**Dataset excerpts:**
===============

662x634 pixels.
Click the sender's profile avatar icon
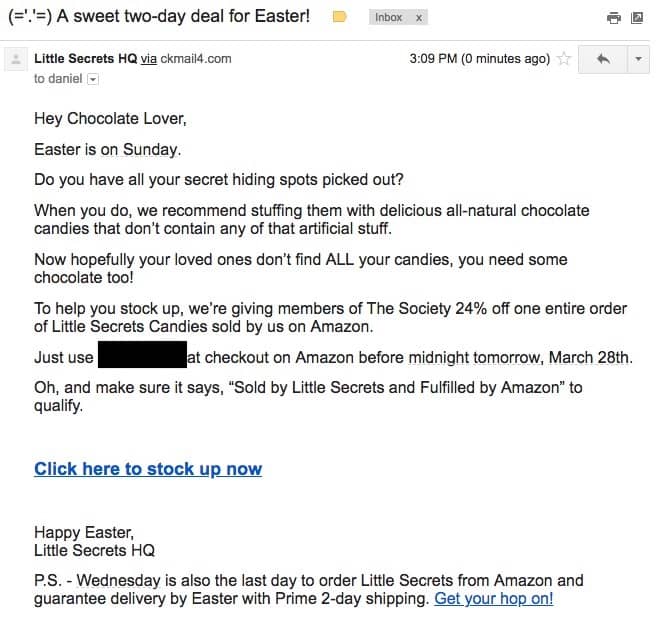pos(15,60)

===============

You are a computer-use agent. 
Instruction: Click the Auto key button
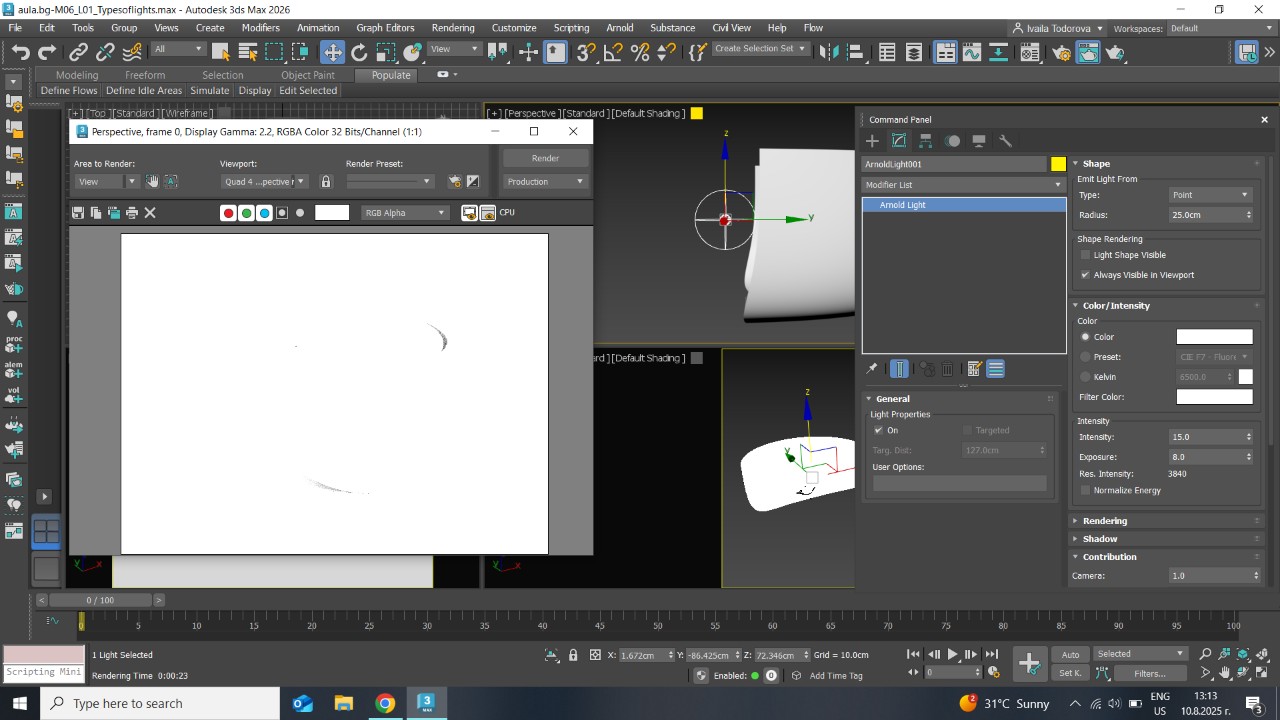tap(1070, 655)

===============

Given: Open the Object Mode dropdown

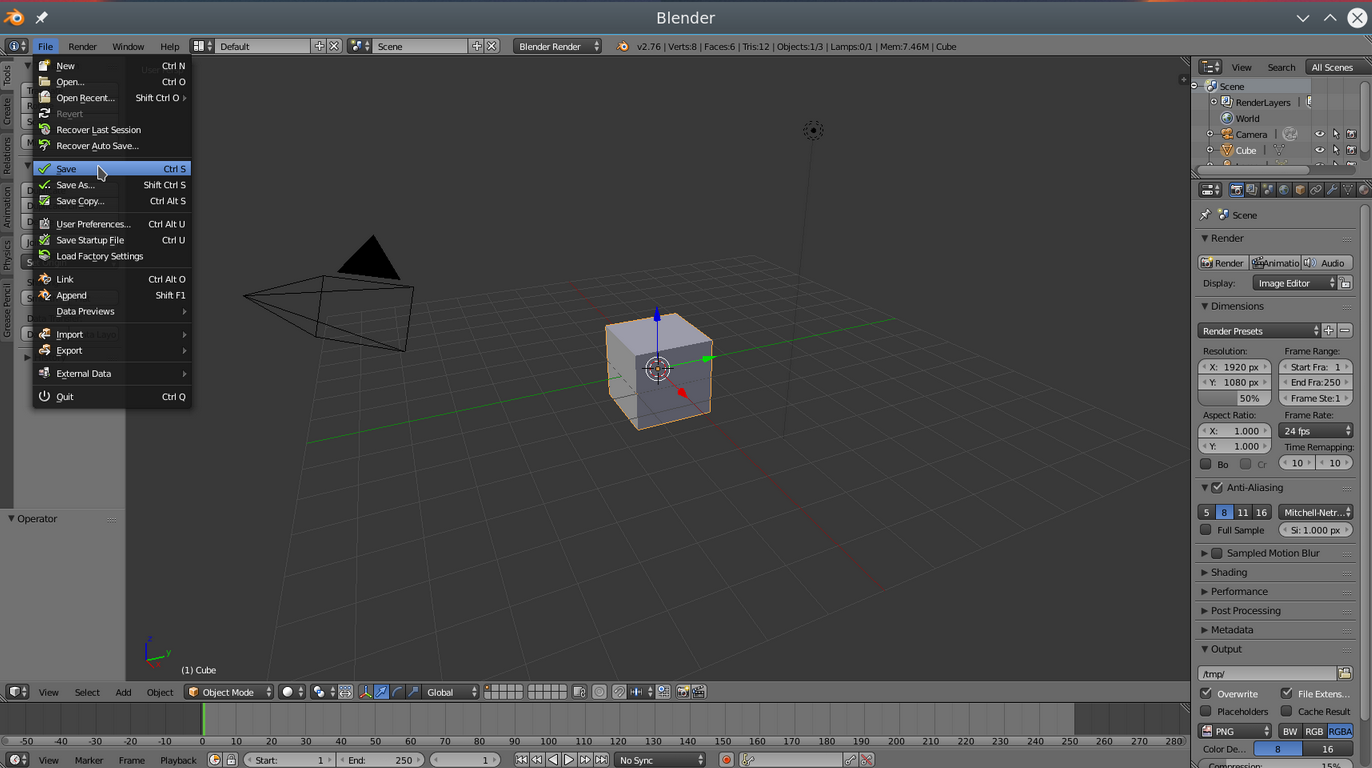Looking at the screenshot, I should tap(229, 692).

===============

**Written instruction:**
Rescale the data starting at the line containing "You are a computer-use agent." and ending at the line containing "tap(1070, 655)": reproduce those lines in full, requests included, with each coordinate in the answers multiplied by 2.5 and rounded to the nearest whole number, halves rounded up. Omit the pictures from your output.

**Result below:**
You are a computer-use agent. 
Instruction: Click the Auto key button
tap(2675, 1638)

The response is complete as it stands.